=== The problem ===
Render every row below as a Markdown table with two columns: Index for the row's number and Entry for its text. Leave out any blank ones.

— START OF Data for this task —

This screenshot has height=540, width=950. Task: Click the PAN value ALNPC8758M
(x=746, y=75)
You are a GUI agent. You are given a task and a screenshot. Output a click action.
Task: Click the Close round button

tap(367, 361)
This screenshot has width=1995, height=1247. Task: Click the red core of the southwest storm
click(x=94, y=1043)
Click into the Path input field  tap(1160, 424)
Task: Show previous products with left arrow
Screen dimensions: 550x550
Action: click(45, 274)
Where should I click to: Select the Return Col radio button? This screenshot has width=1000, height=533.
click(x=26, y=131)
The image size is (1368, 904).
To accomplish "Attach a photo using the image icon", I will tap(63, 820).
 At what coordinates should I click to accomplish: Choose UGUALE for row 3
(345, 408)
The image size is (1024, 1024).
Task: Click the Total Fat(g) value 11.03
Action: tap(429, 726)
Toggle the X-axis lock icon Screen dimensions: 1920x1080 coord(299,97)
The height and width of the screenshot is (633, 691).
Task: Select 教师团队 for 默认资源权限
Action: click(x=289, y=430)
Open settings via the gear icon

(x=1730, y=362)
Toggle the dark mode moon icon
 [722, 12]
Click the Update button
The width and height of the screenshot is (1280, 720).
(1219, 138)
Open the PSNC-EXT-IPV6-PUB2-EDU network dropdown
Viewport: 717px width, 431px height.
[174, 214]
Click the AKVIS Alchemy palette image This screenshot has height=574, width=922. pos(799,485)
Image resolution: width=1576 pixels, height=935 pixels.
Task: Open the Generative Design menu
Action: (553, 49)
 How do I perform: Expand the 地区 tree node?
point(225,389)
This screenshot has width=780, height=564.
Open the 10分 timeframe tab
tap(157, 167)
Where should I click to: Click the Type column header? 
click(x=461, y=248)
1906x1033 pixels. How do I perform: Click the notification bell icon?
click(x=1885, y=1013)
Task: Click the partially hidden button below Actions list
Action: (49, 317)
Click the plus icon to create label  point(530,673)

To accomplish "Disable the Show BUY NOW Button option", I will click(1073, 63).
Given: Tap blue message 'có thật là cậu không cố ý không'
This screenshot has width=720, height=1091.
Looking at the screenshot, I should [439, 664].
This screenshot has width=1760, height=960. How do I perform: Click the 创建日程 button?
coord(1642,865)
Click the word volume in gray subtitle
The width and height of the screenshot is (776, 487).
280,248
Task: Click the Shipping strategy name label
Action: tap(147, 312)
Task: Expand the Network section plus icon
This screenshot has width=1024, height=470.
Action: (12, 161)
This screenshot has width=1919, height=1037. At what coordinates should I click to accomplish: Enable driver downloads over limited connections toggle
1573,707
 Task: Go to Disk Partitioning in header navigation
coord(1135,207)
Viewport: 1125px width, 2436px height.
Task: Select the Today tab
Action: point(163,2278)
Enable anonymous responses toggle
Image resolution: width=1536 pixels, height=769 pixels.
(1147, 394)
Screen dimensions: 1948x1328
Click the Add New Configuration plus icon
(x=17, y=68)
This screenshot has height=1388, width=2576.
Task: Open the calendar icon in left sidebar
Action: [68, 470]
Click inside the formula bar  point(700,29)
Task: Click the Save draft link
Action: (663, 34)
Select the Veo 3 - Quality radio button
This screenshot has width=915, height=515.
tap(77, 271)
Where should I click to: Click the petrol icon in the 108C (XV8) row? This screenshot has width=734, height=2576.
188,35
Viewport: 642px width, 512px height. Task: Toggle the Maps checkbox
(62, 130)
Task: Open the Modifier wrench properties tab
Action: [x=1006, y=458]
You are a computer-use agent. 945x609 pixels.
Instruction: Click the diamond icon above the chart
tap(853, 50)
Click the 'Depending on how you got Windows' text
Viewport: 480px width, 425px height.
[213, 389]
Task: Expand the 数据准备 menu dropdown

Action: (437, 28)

— END OF Data for this task —

=== Expected output ===
| Index | Entry |
|---|---|
| 1 | This screenshot has height=540, width=950. Task: Click the PAN value ALNPC8758M |
| 2 | (x=746, y=75) |
| 3 | You are a GUI agent. You are given a task and a screenshot. Output a click action. |
| 4 | Task: Click the Close round button |
| 5 | tap(367, 361) |
| 6 | This screenshot has width=1995, height=1247. Task: Click the red core of the southwest storm |
| 7 | click(x=94, y=1043) |
| 8 | Click into the Path input field  tap(1160, 424) |
| 9 | Task: Show previous products with left arrow |
| 10 | Screen dimensions: 550x550 |
| 11 | Action: click(45, 274) |
| 12 | Where should I click to: Select the Return Col radio button? This screenshot has width=1000, height=533. |
| 13 | click(x=26, y=131) |
| 14 | The image size is (1368, 904). |
| 15 | To accomplish "Attach a photo using the image icon", I will tap(63, 820). |
| 16 |  At what coordinates should I click to accomplish: Choose UGUALE for row 3 |
| 17 | (345, 408) |
| 18 | The image size is (1024, 1024). |
| 19 | Task: Click the Total Fat(g) value 11.03 |
| 20 | Action: tap(429, 726) |
| 21 | Toggle the X-axis lock icon Screen dimensions: 1920x1080 coord(299,97) |
| 22 | The height and width of the screenshot is (633, 691). |
| 23 | Task: Select 教师团队 for 默认资源权限 |
| 24 | Action: click(x=289, y=430) |
| 25 | Open settings via the gear icon |
| 26 | (x=1730, y=362) |
| 27 | Toggle the dark mode moon icon |
| 28 |  [722, 12] |
| 29 | Click the Update button |
| 30 | The width and height of the screenshot is (1280, 720). |
| 31 | (1219, 138) |
| 32 | Open the PSNC-EXT-IPV6-PUB2-EDU network dropdown |
| 33 | Viewport: 717px width, 431px height. |
| 34 | [174, 214] |
| 35 | Click the AKVIS Alchemy palette image This screenshot has height=574, width=922. pos(799,485) |
| 36 | Image resolution: width=1576 pixels, height=935 pixels. |
| 37 | Task: Open the Generative Design menu |
| 38 | Action: (553, 49) |
| 39 |  How do I perform: Expand the 地区 tree node? |
| 40 | point(225,389) |
| 41 | This screenshot has width=780, height=564. |
| 42 | Open the 10分 timeframe tab |
| 43 | tap(157, 167) |
| 44 | Where should I click to: Click the Type column header?  |
| 45 | click(x=461, y=248) |
| 46 | 1906x1033 pixels. How do I perform: Click the notification bell icon? |
| 47 | click(x=1885, y=1013) |
| 48 | Task: Click the partially hidden button below Actions list |
| 49 | Action: (49, 317) |
| 50 | Click the plus icon to create label  point(530,673) |
| 51 | To accomplish "Disable the Show BUY NOW Button option", I will click(1073, 63). |
| 52 | Given: Tap blue message 'có thật là cậu không cố ý không' |
| 53 | This screenshot has width=720, height=1091. |
| 54 | Looking at the screenshot, I should [439, 664]. |
| 55 | This screenshot has width=1760, height=960. How do I perform: Click the 创建日程 button? |
| 56 | coord(1642,865) |
| 57 | Click the word volume in gray subtitle |
| 58 | The width and height of the screenshot is (776, 487). |
| 59 | 280,248 |
| 60 | Task: Click the Shipping strategy name label |
| 61 | Action: tap(147, 312) |
| 62 | Task: Expand the Network section plus icon |
| 63 | This screenshot has width=1024, height=470. |
| 64 | Action: (12, 161) |
| 65 | This screenshot has width=1919, height=1037. At what coordinates should I click to accomplish: Enable driver downloads over limited connections toggle |
| 66 | 1573,707 |
| 67 |  Task: Go to Disk Partitioning in header navigation |
| 68 | coord(1135,207) |
| 69 | Viewport: 1125px width, 2436px height. |
| 70 | Task: Select the Today tab |
| 71 | Action: point(163,2278) |
| 72 | Enable anonymous responses toggle |
| 73 | Image resolution: width=1536 pixels, height=769 pixels. |
| 74 | (1147, 394) |
| 75 | Screen dimensions: 1948x1328 |
| 76 | Click the Add New Configuration plus icon |
| 77 | (x=17, y=68) |
| 78 | This screenshot has height=1388, width=2576. |
| 79 | Task: Open the calendar icon in left sidebar |
| 80 | Action: [68, 470] |
| 81 | Click inside the formula bar  point(700,29) |
| 82 | Task: Click the Save draft link |
| 83 | Action: (663, 34) |
| 84 | Select the Veo 3 - Quality radio button |
| 85 | This screenshot has width=915, height=515. |
| 86 | tap(77, 271) |
| 87 | Where should I click to: Click the petrol icon in the 108C (XV8) row? This screenshot has width=734, height=2576. |
| 88 | 188,35 |
| 89 | Viewport: 642px width, 512px height. Task: Toggle the Maps checkbox |
| 90 | (62, 130) |
| 91 | Task: Open the Modifier wrench properties tab |
| 92 | Action: [x=1006, y=458] |
| 93 | You are a computer-use agent. 945x609 pixels. |
| 94 | Instruction: Click the diamond icon above the chart |
| 95 | tap(853, 50) |
| 96 | Click the 'Depending on how you got Windows' text |
| 97 | Viewport: 480px width, 425px height. |
| 98 | [213, 389] |
| 99 | Task: Expand the 数据准备 menu dropdown |
| 100 | Action: (437, 28) |